The only way out of this dilemma that I see, is a combination of aero decelerator braking, and rocket retro thrust braking, done simultaneously. That is something we have not yet attempted on Mars.

But, it is something “we” (but not all of “us”) have attempted here on Earth: parachute extraction of battle tanks from aircraft, followed by parachute descent, and last-second rocket braking to a touchdown, parachute still attached. The Russians did this, somewhere around 1960. It does offer a way to make aero-decelerators more effective, at the expense of extra rocket fuel and hardware.

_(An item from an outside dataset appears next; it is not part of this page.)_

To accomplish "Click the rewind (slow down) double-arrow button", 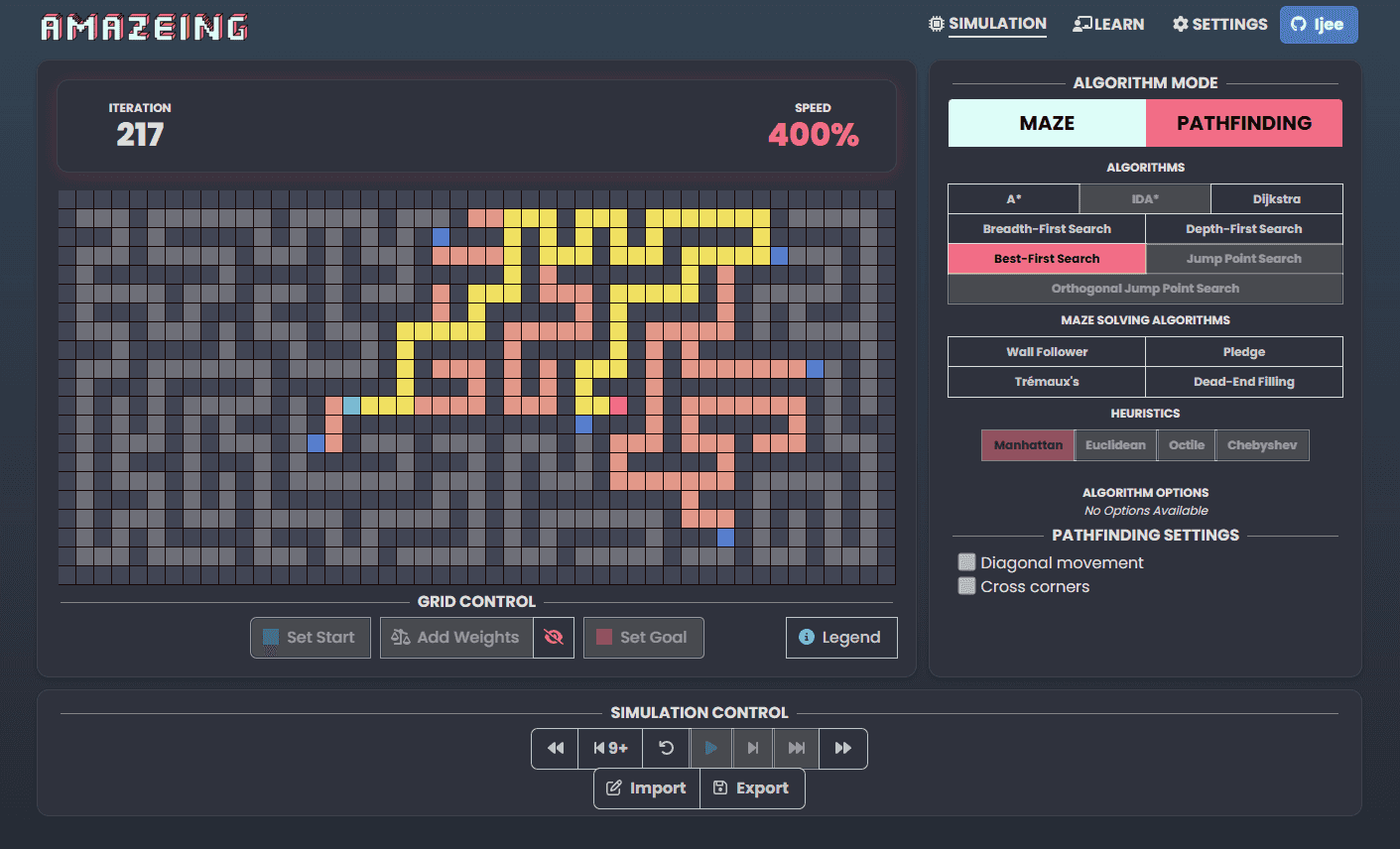I will point(556,749).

Here’s another thought: augment the hypersonic aero-braking with rocket retro thrust during atmospheric entry. Once that is over, deploy aerodynamic decelerators, but maintain rocket retro thrust. Increase rocket braking thrust sharply for the final last seconds to touchdown. The main problem is axial retro plume aerodynamic stability, which can induce control moments on the craft beyond its capability to cope. Nozzle cant angle might help resolve that, however. See Figure 2 below.

There are many questions and problems with this overall retro-thrust concept, but it actually does offer a possible way to land very large payloads on Mars, assisted by aero drag retardation. See Figure 3 (added as an update 6-10-12).

Figure 1 – How Aero-Decelerators Work

Figure 2 – Stability Problems with Hypersonic Retro Thrust Might Be solved by Cant Angle

Figure 3 - Combined Chute and Rocket Braking